In the embodiment in Fig. 2A, the springs 70 are sufficiently strong to overcome the
biased flapper 53. The flapper 53 in Fig. 2A could be closed by pressurizing the annular
space 60 sufficiently to overcome the spring 70 (perhaps in conjunction with the biased
flapper). The pressure in the annular space 60 would force the sleeve 55 upward into
its second position, allowing the biased flapper 53 to close (as shown in Fig. 2B).

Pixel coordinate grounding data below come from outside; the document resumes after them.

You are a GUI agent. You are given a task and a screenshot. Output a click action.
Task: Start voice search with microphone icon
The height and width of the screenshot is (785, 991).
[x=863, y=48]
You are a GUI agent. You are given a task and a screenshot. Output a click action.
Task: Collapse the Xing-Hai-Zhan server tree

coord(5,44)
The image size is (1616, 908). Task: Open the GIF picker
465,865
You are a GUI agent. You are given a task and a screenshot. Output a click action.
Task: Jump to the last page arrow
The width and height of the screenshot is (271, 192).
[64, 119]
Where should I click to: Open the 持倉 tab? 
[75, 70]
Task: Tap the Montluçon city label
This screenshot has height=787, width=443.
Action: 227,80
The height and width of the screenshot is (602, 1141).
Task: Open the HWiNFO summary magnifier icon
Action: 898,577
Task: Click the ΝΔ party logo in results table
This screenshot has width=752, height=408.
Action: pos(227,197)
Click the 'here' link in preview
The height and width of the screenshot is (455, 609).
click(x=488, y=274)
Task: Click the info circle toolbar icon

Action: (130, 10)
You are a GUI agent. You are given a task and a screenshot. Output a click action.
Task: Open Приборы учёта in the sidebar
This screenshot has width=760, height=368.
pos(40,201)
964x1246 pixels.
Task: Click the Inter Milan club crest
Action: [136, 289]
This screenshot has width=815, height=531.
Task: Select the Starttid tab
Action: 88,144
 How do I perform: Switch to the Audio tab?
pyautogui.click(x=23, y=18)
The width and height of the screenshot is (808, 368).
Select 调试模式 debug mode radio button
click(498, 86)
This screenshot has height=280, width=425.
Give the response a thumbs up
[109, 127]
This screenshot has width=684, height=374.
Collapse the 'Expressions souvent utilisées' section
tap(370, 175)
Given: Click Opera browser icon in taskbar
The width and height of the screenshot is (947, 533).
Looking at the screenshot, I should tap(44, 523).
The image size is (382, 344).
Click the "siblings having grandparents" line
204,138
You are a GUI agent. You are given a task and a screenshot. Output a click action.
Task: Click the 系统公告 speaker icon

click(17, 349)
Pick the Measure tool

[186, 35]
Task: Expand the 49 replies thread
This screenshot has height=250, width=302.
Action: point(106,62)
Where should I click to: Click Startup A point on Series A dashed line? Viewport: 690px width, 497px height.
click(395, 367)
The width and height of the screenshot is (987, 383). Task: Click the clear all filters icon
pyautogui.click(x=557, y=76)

[0025] Figure 3 illustrates an embodiment of the hybrid tool string in which a particular
means to attach the first (upper) end of the housing of the pressure-activated valve
tool to the coiled tubing is shown. In Fig. 3, a splined quick-connect element 90
is first attached to the upper end of the pressure-activated valve tool 50. Then,
a double slip coiled tubing connector 91 is attached to the splined quick-connect
element 90, and the coiled tubing 80 is attached to this double slip coiled tubing
connector 91. Attaching the coiled tubing 80 to the pressure-activated valve tool
50 in this manner allows for quick and easy connection and disconnection of the coiled
tubing 80 in place in the hybrid tool string 10. The splined quick-connect element
90 typically requires no rotation for assembling tools to the coiled tubing. It also
often has a higher torque rating and allows a large bore for high flow. In an embodiment,
the splined quick-connect element 90 comprises a male splined top sub and a bottom
sub. The bottom sub can be attached to the pressure-activated valve tool (typically
at the upper end of the housing). The male splined top sub may then be inserted into
the bottom sub, engaging splines. Then the make-up nut may be tightened to the bottom
sub, completing the connection. The double slip connector is typically different from
a regular service connector in that it has two ferrule lock rings instead of one,
and no thread on the coiled tubing itself. In one embodiment, the double slip connector
typically comprises a nut, lock rings, center sub and bottom sub. The nut and lock
rings may first be inserted on the coiled tubing, followed by the center sub. The
lock ring has jaws that bite on the coiled tubing, and it may then be held in place
with the nut. The center sub may then be slid under the nut-lock ring assembly and
secured in place with set screw. A second lock ring may be used in combination with
bottom sub to complete the connection. The means to connect the bottom of the housing
of the pressure-activated valve tool to the jointed tubing in the embodiment of Fig.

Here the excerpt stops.